Here's one way you can do it: Suppose we're doing public key cryptography, and every person is associated with one public key. Then when you write things online you could use a linkable ring signature. That means that you prove that you're using a private key that corresponds to one of the known public keys, and you also produce a hash of your keypair, such that (a) the world can tell you're one of the known public keys but not which public key you are, and (b) the world can tell that the key hash you used corresponds to the public key you 'committed' to when writing the proof.

Actually I'm being silly, you don't need ring signatures, just signatures that are associated with identities and also used for financial transfers.

Note that for this to work you need a strong disincentive against people sharing their private keys. One way to do this would be if the keys were also used for the purpose of holding cryptocurrency.

'Seminar' announcement: me talking quarter-bakedly about products, co-products, deferring, and transparency. 3 pm PT tomorrow (actually 3:10 because that's how time works at Berkeley).

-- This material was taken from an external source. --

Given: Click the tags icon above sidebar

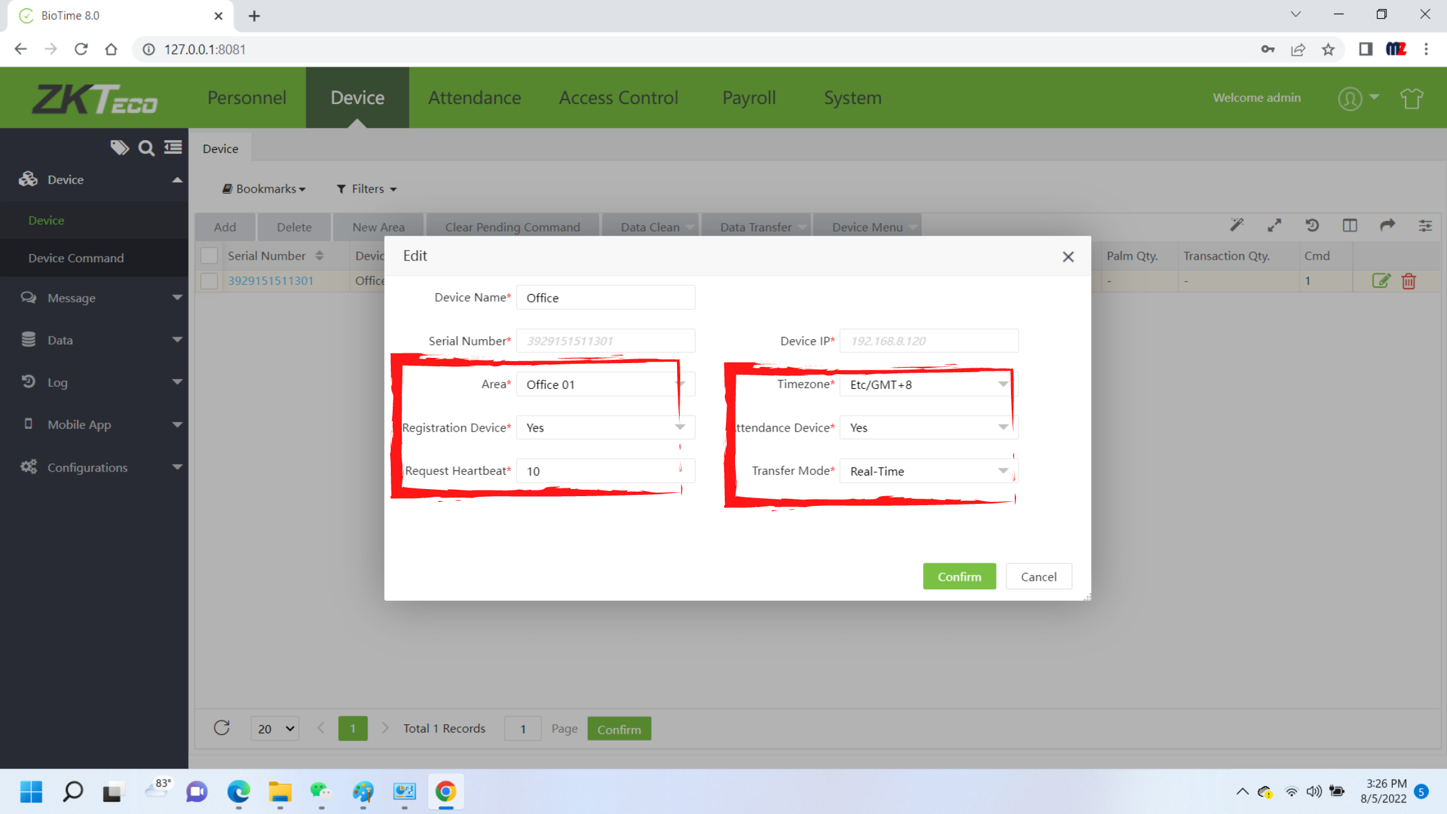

I was daydreaming during a talk earlier today (my fault, the talk was great), and noticed that one diagram in Dylan Hadfield-Menell's off-switch paper looked like the category-theoretic definition of the product of two objects. Now, in category theory, the 'opposite' of a product is a co-product, which in set theory is the disjoint union. So if the product of two actions is deferring to a human about which action to take, what's the co-product? I had an idea about that which I'll keep secret until the talk, when I'll reveal it (you can also read the title to figure it out). I promise that I won't prepare any slides or think very hard about what I'm going to say. I also won't really know what I'm talking about, so hopefully one of you will. The talk will happen in my personal zoom room. Message me for the passcode.

I do not have many ideas here, so it might mostly be me talking about the category-theoretic definition of products and co-products.